* **RECORDS FOR THE EXERCISE**
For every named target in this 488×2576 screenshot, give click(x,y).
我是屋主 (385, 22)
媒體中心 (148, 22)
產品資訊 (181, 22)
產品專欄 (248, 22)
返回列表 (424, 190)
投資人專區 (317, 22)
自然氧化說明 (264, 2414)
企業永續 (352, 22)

* **SHORT EXERCISE**
Return every line of the records that contains the word "named".

* **WRITTEN SOLUTION**
For every named target in this 488×2576 screenshot, give click(x,y).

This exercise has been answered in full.